Astroglial Kir4.1 and AQP4 Channels: Key Regulators of Potassium Homeostasis and Their Implications in Autism Spectrum Disorders
Vesal Abbasian, Shima Davoudi, Abdolvahab Vahabzadeh, Mohammad Javad Maftoon‐Azad, Mahyar Janahmadi
Abstract
Astroglial Kir4.1 and AQP4 channels are pivotal regulators of potassium (K+) and water homeostasis in the brain, playing essential roles in maintaining neuronal stability, facilitating synaptic transmission, and supporting overall brain function. Kir4.1 channels promote the efficient uptake of K+ ions from the extracellular space, particularly during periods of high neuronal activity, thereby preventing excessive neuronal excitability—a condition linked to several neurological disorders, including Autism Spectrum Disorder (ASD).
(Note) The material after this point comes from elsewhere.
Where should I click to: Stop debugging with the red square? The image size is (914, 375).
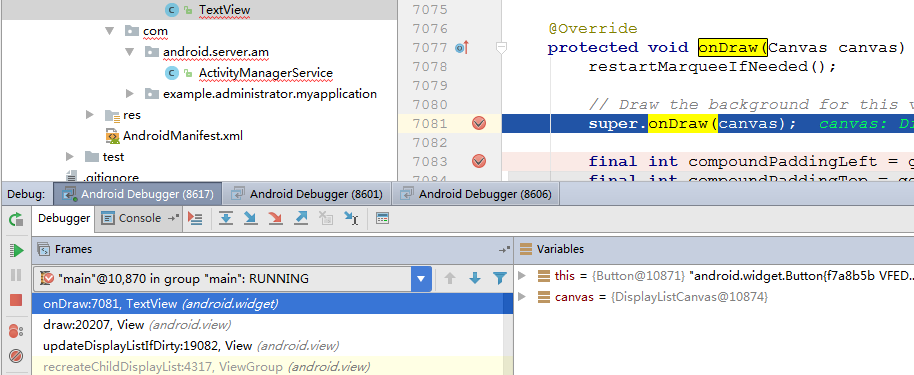pyautogui.click(x=16, y=300)
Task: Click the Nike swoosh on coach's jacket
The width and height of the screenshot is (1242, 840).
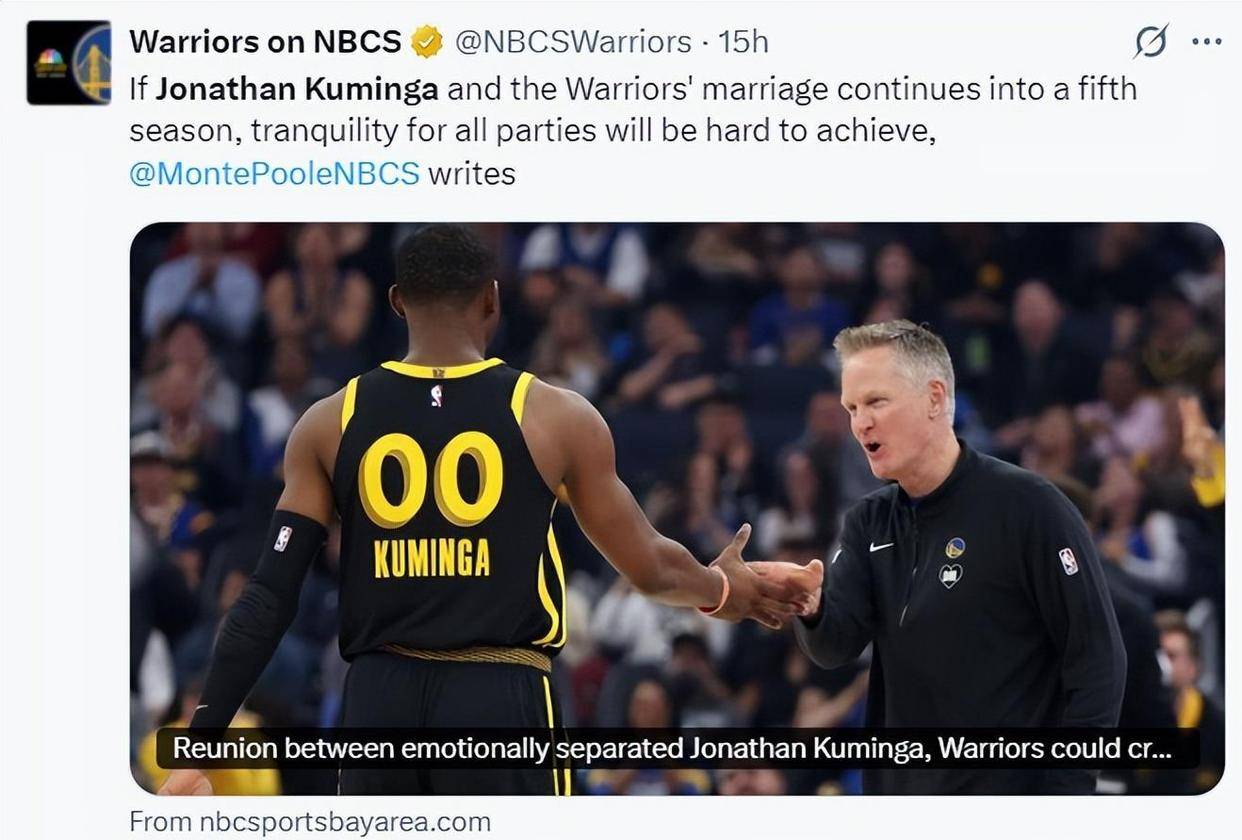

Meanwhile, AQP4 channels, predominantly expressed in the astrocytic end-feet at the blood–brain barrier, regulate water transport across cell membranes, ensuring osmotic balance that complements the function of Kir4.1 in K+ clearance. Recent studies have underscored the critical link between dysfunctions in these channels and the pathophysiology of ASD, a complex neurodevelopmental disorder characterized by a broad range of social, communicative, and behavioral impairments. Mutations or dysregulations in Kir4.1 and AQP4 channels can disrupt K+ and water homeostasis, exacerbating neuronal hyperexcitability and contributing to hallmark ASD symptoms, such as sensory processing abnormalities, social deficits, and an increased risk of seizures. This review synthesizes current findings, focusing on the molecular mechanisms of Kir4.1 and AQP4 channels, their role in astrocyte–neuron interactions, and their pathophysiological implications in ASD. It also provides a detailed discussion of potential therapeutic interventions targeting these channels to mitigate ASD symptoms. Astroglial Kir4.1 and AQP4 Channels in ASD: disruptions in the activity of astroglial Kir4.1 and AQP4 channels can lead to imbalances in potassium (K⁺) and water homeostasis, resulting in neuronal excitability and dyshomeostasis. These changes contribute to the behavioral traits associated with Autism Spectrum Disorders (ASD).